The goals of the program are to develop a comprehensive model to capture the strongly coupled physical processes of transport and electrochemical phenomena during the transient and steady state operation of fuel cell systems, and to optimize the operating parameters and the design parameters of the components of the fuel cells for target performance requirements. To this end, a comprehensive physical description that couples the flow, temperature, species, potential and current density distribution in the membrane-electrode-assembly (MEA) and gas channels is being developed, and the integrated model is being used in a numerical optimization framework for the optimization of cell design and operating conditions. The specific contributions include: a fundamental description of carbon monoxide poisoning of the anode catalyst layer, development of contact thermal and electrical resistance models and detailed experiments on measurement of the contact resistance for different gas diffusion layer-flow channel combinations, description of the fuel cross over through the membrane, and development of appropriate thermal and electrical conductivity and permeability models for the porous gas diffusion layers.

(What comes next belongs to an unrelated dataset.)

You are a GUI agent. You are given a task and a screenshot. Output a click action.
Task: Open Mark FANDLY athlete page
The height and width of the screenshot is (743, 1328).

These models will be integrated with the overall cell modeling to obtain, for the first time, a detailed multiscale (ranging from the molecular level to the macroscale), multiphysics description of the fuel cell operation. A numerical optimization scheme will be implemented in conjunction with the physical models to obtain an optimization framework for the design and operation of PEM fuel cells.

Publications

1. V. Mishra, F. Yang, and R. Pitchumani, "Electrical Contact Resistance Between Gas Diffusion Layers and Bipolar Plates in a PEM Fuel Cell," in Proceedings of the Second International Conference on Fuel Cell Science, Engineering and Technology, Rochester, NY, June 14-16, 2004.
2. V. Mishra, F. Yang, and R. Pitchumani, "Measurement and Prediction of Electrical Contact Resistance between Gas Diffusion Layers and Bipolar Plate for Applications to PEM Fuel Cells," ASME Journal of Fuel Cell Science and Technology, 1(1), 2-9, 2004.
3. V. Mishra, F. Yang, and R. Pitchumani, "Analysis and Design of PEM Fuel Cells," Journal of Power Sources, 141(1), 47-64, 2005.